PROBLEM: All lines with the word "agent" must be pulled from the entries below.

ENTRIES PROVIDED:
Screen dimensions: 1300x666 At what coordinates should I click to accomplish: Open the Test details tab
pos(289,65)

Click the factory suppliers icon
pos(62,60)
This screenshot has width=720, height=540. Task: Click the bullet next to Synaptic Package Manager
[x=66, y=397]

==

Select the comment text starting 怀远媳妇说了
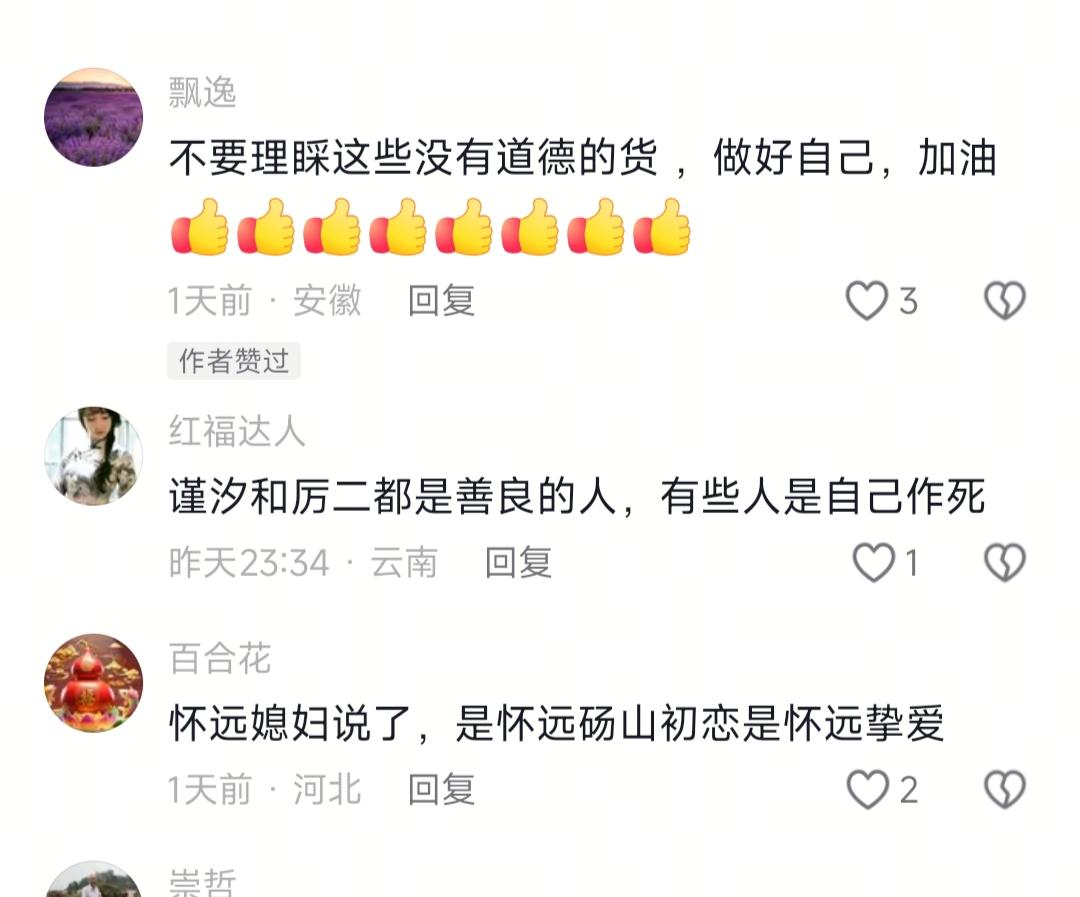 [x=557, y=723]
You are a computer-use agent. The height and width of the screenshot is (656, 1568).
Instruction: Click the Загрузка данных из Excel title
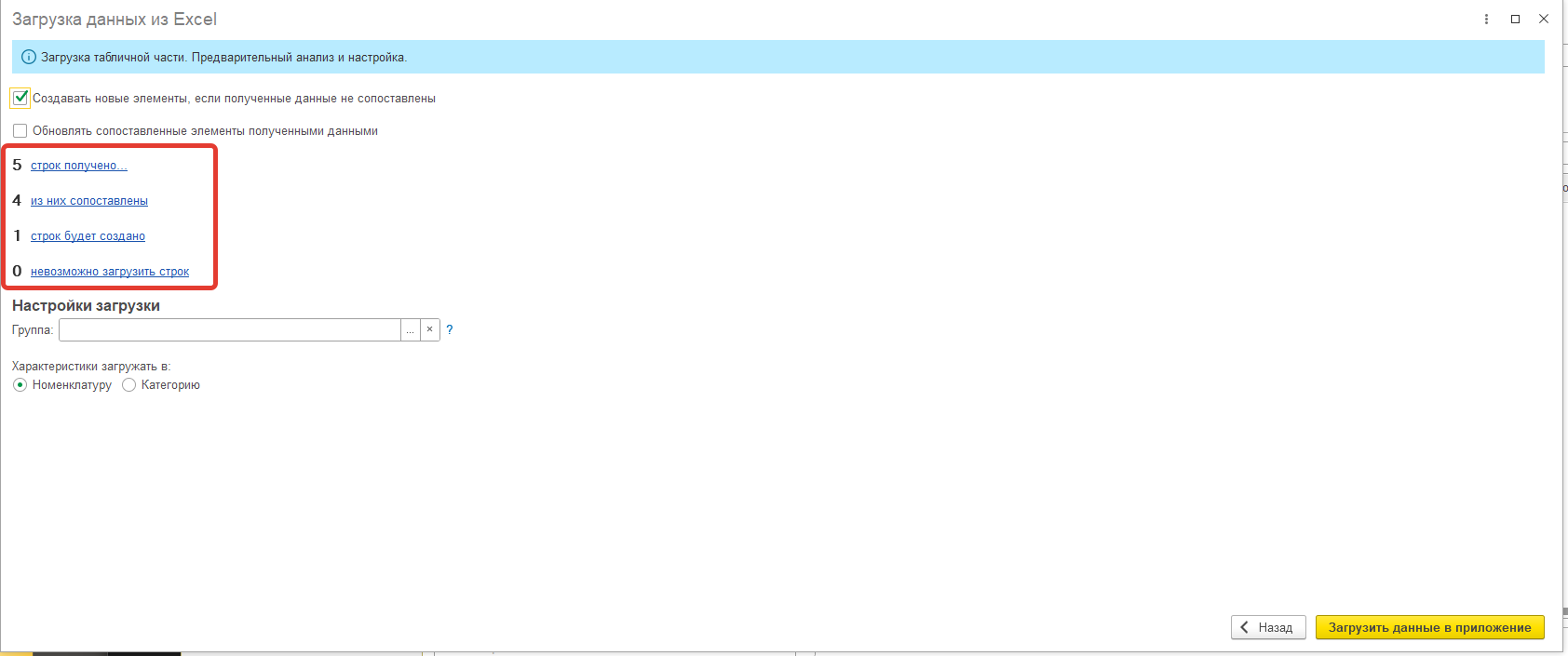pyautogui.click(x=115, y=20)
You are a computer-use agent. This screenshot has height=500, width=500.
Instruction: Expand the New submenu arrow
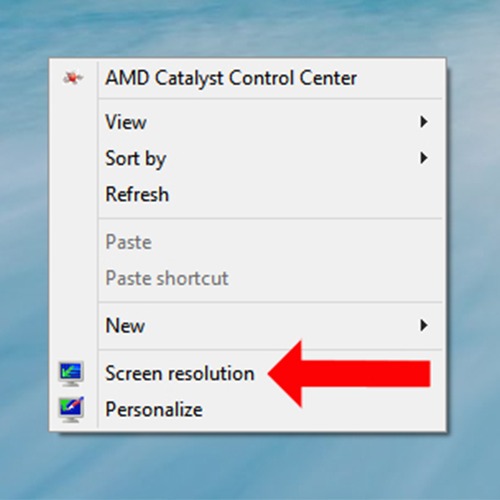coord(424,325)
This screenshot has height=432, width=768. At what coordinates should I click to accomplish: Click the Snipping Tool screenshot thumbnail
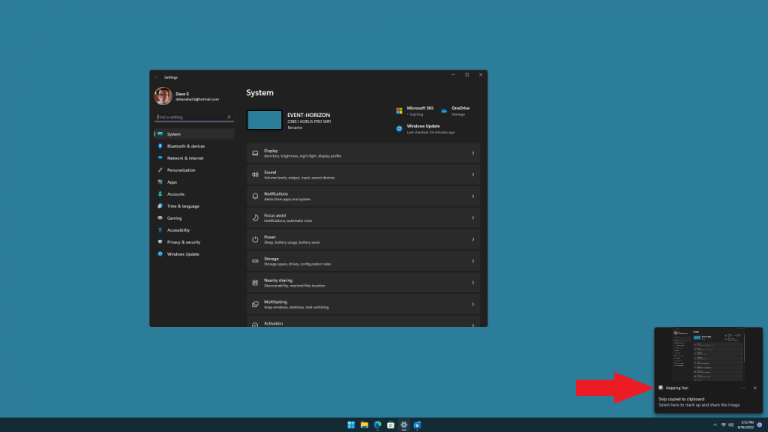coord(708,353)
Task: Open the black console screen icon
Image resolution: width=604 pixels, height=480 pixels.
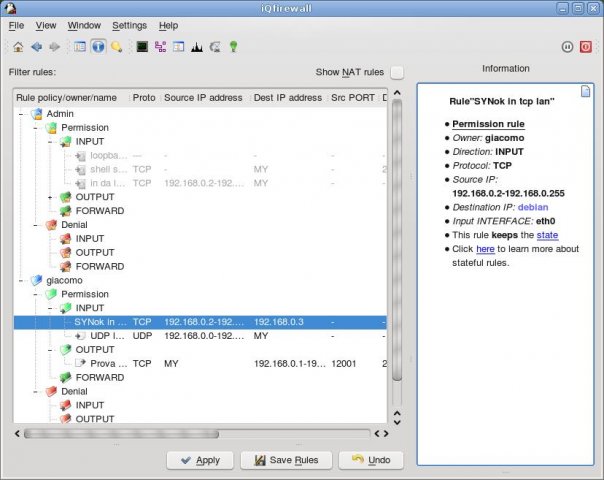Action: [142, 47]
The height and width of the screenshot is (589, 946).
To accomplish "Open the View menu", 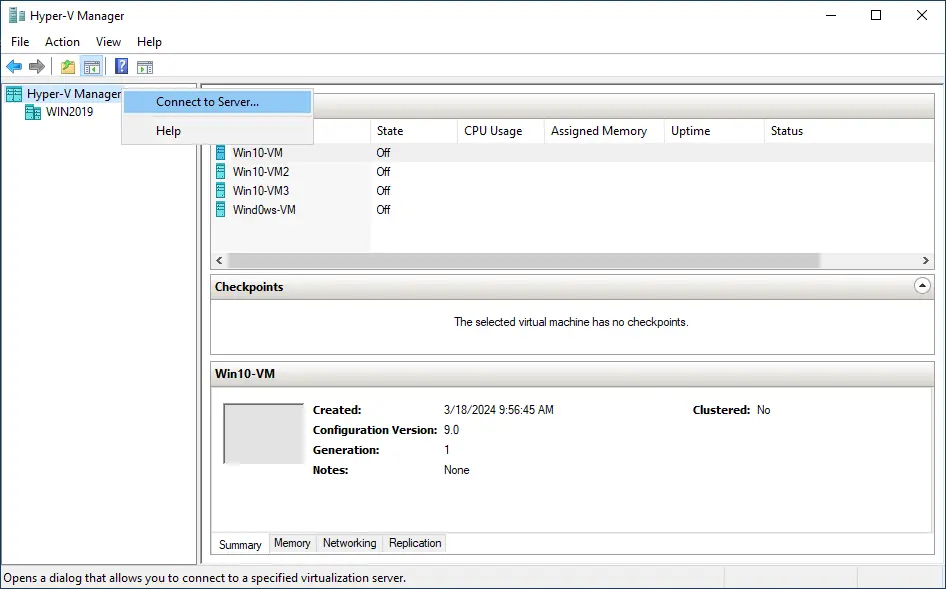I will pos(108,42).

* * *

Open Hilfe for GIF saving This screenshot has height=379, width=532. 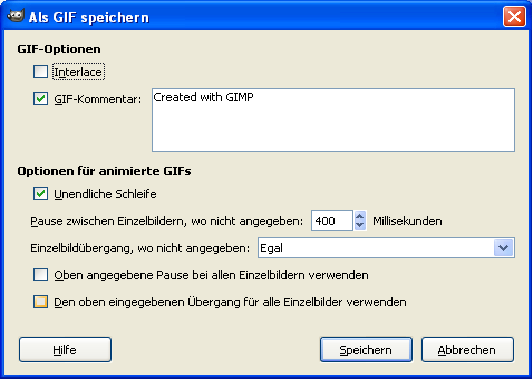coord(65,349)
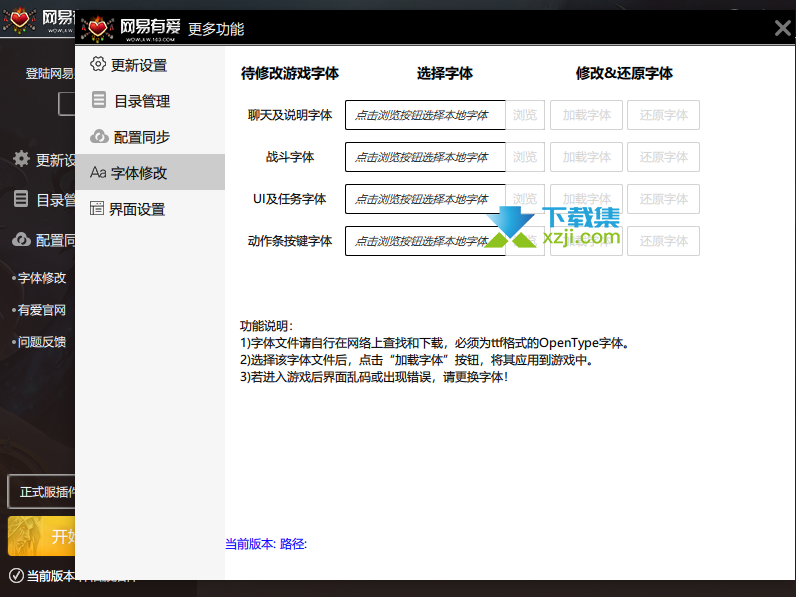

ANSWER AREA:
You are a computer-use agent. The height and width of the screenshot is (656, 1568).
You are a computer-use agent. This screenshot has height=500, width=500.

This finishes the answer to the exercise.